● **Problem description**
Reproduce the records below exactly, from the line with "coordinates (420, 458)." up to and including the line with "The height and width of the screenshot is (427, 720).".

++++ Data for the task ++++

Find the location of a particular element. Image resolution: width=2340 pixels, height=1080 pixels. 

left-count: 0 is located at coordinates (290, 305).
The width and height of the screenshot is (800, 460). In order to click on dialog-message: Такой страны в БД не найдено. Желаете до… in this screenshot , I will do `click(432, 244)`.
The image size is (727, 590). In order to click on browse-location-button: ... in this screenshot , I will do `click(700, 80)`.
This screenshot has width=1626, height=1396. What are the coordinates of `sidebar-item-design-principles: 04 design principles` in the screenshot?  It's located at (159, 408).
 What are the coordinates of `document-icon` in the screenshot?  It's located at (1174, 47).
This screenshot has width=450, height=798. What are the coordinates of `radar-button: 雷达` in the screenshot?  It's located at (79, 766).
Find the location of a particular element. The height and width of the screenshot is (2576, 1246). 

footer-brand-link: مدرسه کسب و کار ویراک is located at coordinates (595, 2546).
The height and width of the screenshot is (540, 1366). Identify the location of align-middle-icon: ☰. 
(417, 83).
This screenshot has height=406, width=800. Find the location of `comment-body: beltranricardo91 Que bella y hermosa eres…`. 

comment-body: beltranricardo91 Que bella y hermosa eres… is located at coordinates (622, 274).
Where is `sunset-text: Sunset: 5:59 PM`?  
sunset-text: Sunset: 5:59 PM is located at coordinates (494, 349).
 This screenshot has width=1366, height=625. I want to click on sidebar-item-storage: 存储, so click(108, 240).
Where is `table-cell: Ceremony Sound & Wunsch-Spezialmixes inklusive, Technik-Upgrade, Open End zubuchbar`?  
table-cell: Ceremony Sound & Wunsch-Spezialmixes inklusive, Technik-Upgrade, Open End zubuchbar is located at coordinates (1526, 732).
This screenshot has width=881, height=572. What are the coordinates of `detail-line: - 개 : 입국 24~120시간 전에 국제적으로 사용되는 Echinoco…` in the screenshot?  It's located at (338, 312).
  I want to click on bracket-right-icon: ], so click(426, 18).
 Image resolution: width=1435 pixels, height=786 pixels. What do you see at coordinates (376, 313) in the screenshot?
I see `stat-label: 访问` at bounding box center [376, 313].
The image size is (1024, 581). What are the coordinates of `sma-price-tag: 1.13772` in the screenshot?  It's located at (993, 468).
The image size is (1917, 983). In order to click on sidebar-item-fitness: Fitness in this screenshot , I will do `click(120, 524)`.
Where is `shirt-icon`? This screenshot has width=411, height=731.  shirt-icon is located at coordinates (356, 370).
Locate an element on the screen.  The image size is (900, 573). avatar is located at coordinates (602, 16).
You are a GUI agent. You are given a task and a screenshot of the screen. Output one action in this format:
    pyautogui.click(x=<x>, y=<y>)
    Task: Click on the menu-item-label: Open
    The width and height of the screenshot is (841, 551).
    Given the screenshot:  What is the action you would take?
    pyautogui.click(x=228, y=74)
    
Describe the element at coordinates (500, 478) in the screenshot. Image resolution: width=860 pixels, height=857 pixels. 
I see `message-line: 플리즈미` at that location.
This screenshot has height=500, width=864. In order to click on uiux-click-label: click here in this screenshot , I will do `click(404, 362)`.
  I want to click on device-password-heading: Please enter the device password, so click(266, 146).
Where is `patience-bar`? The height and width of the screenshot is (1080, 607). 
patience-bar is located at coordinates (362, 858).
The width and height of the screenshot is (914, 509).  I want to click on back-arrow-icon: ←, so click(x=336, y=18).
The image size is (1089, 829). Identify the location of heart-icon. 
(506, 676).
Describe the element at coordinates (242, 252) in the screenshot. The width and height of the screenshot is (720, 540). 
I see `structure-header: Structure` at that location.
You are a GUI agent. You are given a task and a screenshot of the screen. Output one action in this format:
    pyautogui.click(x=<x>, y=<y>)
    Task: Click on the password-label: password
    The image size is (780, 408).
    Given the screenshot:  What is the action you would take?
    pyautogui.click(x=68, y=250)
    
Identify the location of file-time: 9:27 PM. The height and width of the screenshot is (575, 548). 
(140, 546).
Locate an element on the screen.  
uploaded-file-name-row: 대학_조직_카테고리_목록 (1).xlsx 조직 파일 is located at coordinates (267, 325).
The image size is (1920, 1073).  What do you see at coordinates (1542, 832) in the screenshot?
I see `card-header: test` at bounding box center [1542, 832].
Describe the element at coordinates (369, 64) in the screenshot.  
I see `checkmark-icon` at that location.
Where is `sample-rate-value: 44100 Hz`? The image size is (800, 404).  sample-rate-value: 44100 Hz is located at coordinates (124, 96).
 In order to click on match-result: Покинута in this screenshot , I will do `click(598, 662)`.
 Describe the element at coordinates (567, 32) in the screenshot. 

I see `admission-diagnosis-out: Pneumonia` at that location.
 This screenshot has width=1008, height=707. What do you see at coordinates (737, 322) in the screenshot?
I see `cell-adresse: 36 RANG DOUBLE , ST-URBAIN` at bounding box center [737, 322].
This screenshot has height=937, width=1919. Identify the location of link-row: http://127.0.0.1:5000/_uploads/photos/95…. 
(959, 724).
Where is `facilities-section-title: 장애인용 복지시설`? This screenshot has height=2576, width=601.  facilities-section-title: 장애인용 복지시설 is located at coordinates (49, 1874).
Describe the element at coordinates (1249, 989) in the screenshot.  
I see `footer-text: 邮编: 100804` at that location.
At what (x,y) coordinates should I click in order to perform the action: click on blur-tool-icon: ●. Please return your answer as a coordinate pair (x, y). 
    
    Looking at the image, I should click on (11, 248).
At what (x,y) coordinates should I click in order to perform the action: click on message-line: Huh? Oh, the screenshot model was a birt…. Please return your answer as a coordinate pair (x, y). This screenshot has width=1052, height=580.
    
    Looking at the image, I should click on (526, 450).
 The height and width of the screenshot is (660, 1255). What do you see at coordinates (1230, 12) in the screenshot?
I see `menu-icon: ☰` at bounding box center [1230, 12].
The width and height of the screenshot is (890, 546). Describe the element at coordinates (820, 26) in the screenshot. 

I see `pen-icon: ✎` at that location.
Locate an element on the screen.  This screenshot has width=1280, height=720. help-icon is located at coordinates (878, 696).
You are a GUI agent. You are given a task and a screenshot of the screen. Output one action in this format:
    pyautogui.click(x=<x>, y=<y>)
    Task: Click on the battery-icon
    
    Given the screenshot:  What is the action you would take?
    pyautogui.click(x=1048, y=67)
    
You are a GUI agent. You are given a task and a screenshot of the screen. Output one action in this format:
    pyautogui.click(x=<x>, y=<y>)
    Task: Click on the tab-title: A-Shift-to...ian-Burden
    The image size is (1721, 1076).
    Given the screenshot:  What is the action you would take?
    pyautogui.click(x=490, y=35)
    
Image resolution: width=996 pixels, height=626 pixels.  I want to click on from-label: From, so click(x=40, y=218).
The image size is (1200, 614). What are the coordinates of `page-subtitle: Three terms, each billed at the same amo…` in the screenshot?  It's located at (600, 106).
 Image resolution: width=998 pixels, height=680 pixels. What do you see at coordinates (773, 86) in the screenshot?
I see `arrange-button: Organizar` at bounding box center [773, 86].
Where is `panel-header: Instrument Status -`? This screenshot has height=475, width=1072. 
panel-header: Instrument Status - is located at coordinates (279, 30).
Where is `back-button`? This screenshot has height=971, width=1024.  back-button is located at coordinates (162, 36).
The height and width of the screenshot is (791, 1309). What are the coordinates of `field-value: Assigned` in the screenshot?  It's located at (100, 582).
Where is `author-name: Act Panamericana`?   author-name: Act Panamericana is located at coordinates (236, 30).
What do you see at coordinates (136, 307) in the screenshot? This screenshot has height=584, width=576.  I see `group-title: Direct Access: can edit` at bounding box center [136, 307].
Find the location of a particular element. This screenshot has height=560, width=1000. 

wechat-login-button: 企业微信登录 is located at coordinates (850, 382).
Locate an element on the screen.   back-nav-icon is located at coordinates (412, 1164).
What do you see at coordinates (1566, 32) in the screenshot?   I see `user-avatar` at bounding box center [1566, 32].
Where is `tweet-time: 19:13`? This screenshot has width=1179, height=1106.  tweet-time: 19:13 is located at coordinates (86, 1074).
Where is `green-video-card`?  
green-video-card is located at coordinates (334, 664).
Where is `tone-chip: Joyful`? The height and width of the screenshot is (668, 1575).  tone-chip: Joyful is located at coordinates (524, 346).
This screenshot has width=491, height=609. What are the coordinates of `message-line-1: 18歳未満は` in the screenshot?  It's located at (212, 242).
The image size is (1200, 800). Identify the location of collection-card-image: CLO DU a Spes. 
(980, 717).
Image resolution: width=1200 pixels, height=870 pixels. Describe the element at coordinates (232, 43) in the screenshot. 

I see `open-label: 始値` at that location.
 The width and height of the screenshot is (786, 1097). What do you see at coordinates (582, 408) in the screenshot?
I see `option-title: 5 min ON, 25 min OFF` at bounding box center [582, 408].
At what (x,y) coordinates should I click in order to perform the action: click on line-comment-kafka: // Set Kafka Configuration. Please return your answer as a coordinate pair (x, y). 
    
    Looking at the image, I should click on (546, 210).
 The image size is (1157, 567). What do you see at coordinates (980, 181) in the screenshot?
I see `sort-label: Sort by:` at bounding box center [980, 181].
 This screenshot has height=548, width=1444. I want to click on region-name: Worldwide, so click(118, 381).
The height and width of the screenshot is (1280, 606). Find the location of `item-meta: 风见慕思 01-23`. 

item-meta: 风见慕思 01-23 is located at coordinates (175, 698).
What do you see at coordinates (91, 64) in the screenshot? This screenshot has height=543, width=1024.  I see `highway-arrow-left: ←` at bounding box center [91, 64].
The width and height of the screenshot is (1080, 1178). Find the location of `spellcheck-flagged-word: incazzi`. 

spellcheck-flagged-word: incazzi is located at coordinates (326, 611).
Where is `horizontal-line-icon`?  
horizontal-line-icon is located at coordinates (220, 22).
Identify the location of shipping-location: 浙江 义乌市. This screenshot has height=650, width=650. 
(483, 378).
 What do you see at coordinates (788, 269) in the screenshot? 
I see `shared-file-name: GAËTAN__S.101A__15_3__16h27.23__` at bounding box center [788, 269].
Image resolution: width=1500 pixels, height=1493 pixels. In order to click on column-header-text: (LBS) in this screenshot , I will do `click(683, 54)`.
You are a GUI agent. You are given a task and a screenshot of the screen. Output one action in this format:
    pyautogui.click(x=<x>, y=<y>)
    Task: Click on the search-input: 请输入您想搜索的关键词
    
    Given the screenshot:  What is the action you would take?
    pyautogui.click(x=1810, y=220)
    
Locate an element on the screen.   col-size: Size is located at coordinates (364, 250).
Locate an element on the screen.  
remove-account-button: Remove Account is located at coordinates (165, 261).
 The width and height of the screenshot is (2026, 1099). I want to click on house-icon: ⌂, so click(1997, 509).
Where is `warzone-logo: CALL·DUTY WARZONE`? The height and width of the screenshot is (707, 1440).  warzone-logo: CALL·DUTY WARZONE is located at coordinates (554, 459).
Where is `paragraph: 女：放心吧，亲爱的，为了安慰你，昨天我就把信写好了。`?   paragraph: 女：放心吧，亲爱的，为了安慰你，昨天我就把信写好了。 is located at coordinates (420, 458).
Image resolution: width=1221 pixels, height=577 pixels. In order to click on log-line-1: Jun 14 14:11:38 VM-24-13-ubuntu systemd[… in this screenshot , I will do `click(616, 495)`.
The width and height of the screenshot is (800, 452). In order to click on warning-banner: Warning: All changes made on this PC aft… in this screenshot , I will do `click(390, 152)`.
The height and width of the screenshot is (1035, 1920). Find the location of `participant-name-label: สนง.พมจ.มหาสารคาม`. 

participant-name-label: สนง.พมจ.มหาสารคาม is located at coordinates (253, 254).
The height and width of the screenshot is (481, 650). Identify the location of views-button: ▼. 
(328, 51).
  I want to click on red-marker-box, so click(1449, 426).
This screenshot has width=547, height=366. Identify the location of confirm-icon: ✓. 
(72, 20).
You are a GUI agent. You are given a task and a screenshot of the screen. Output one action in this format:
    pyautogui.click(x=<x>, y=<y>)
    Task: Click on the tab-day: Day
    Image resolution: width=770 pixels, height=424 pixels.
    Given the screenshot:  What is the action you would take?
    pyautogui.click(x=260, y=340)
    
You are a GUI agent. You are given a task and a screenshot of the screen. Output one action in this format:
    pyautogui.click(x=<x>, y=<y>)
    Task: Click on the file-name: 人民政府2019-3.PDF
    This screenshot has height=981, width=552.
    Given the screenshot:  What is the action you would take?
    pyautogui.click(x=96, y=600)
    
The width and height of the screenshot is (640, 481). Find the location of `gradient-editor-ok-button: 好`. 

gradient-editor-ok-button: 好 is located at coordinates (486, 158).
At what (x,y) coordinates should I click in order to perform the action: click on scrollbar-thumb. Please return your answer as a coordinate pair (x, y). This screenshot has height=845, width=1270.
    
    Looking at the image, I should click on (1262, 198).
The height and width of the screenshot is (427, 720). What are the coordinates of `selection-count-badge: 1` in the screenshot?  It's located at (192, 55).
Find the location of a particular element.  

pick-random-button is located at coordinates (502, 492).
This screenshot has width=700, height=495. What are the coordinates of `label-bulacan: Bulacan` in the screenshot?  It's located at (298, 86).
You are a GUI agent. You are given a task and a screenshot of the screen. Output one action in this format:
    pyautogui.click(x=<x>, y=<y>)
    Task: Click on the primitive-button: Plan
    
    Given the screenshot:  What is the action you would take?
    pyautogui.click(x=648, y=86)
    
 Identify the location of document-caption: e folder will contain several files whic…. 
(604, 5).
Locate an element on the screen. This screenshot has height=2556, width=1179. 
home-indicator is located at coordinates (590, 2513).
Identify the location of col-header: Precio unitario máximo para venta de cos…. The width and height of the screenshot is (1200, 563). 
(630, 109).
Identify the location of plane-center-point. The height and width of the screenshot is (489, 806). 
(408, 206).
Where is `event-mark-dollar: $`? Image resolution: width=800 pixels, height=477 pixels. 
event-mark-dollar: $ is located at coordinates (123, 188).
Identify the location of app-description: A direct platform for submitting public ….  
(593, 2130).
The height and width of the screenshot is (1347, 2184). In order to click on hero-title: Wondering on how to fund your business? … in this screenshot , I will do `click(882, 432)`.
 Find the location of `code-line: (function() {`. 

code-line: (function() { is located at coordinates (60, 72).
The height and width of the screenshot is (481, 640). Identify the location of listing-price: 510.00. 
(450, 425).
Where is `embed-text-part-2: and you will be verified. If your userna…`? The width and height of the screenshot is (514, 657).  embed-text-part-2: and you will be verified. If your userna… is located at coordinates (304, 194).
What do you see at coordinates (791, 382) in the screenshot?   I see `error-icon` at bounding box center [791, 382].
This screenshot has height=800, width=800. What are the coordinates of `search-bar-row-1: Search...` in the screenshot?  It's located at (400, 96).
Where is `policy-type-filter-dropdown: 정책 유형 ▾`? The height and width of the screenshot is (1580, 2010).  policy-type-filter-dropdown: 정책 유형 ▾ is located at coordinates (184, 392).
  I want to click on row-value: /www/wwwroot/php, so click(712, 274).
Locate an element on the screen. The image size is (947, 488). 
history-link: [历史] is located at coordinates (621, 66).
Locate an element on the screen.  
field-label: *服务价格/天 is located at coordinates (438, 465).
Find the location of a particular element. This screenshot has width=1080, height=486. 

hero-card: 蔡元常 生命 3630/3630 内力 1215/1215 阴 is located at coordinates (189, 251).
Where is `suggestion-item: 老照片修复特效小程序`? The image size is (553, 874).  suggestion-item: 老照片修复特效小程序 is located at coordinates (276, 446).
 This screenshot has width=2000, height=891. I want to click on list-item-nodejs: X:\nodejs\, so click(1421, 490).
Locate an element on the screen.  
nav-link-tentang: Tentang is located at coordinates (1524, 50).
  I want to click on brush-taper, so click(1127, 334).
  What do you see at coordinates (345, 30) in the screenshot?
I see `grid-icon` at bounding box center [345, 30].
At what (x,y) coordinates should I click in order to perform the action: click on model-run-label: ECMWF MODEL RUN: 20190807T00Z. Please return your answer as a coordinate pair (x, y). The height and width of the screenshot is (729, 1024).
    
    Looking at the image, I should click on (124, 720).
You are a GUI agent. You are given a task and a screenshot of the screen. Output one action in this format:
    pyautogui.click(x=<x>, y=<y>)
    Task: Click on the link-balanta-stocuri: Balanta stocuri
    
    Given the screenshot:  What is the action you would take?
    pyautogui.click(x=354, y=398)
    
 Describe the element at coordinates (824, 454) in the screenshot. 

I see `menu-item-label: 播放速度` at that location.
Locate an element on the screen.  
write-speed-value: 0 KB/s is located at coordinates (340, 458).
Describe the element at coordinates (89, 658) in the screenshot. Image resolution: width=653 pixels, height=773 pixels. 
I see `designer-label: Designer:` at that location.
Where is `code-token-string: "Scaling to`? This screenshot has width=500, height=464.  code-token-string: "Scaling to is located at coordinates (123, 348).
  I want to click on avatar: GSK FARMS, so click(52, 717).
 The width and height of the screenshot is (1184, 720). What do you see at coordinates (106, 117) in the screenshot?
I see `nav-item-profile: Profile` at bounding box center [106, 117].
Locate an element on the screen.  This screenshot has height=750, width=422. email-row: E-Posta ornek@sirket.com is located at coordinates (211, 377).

++++

● **Your response**
Where is `paragraph: 女：放心吧，亲爱的，为了安慰你，昨天我就把信写好了。`?   paragraph: 女：放心吧，亲爱的，为了安慰你，昨天我就把信写好了。 is located at coordinates (420, 458).
Image resolution: width=1221 pixels, height=577 pixels. In order to click on log-line-1: Jun 14 14:11:38 VM-24-13-ubuntu systemd[… in this screenshot , I will do `click(616, 495)`.
The width and height of the screenshot is (800, 452). In order to click on warning-banner: Warning: All changes made on this PC aft… in this screenshot , I will do `click(390, 152)`.
The height and width of the screenshot is (1035, 1920). Find the location of `participant-name-label: สนง.พมจ.มหาสารคาม`. 

participant-name-label: สนง.พมจ.มหาสารคาม is located at coordinates (253, 254).
The height and width of the screenshot is (481, 650). Identify the location of views-button: ▼. 
(328, 51).
  I want to click on red-marker-box, so click(1449, 426).
This screenshot has width=547, height=366. Identify the location of confirm-icon: ✓. 
(72, 20).
You are a GUI agent. You are given a task and a screenshot of the screen. Output one action in this format:
    pyautogui.click(x=<x>, y=<y>)
    Task: Click on the tab-day: Day
    Image resolution: width=770 pixels, height=424 pixels.
    Given the screenshot:  What is the action you would take?
    pyautogui.click(x=260, y=340)
    
You are a GUI agent. You are given a task and a screenshot of the screen. Output one action in this format:
    pyautogui.click(x=<x>, y=<y>)
    Task: Click on the file-name: 人民政府2019-3.PDF
    This screenshot has height=981, width=552.
    Given the screenshot:  What is the action you would take?
    pyautogui.click(x=96, y=600)
    
The width and height of the screenshot is (640, 481). Find the location of `gradient-editor-ok-button: 好`. 

gradient-editor-ok-button: 好 is located at coordinates (486, 158).
At what (x,y) coordinates should I click in order to perform the action: click on scrollbar-thumb. Please return your answer as a coordinate pair (x, y). This screenshot has height=845, width=1270.
    
    Looking at the image, I should click on (1262, 198).
The height and width of the screenshot is (427, 720). What are the coordinates of `selection-count-badge: 1` in the screenshot?  It's located at (192, 55).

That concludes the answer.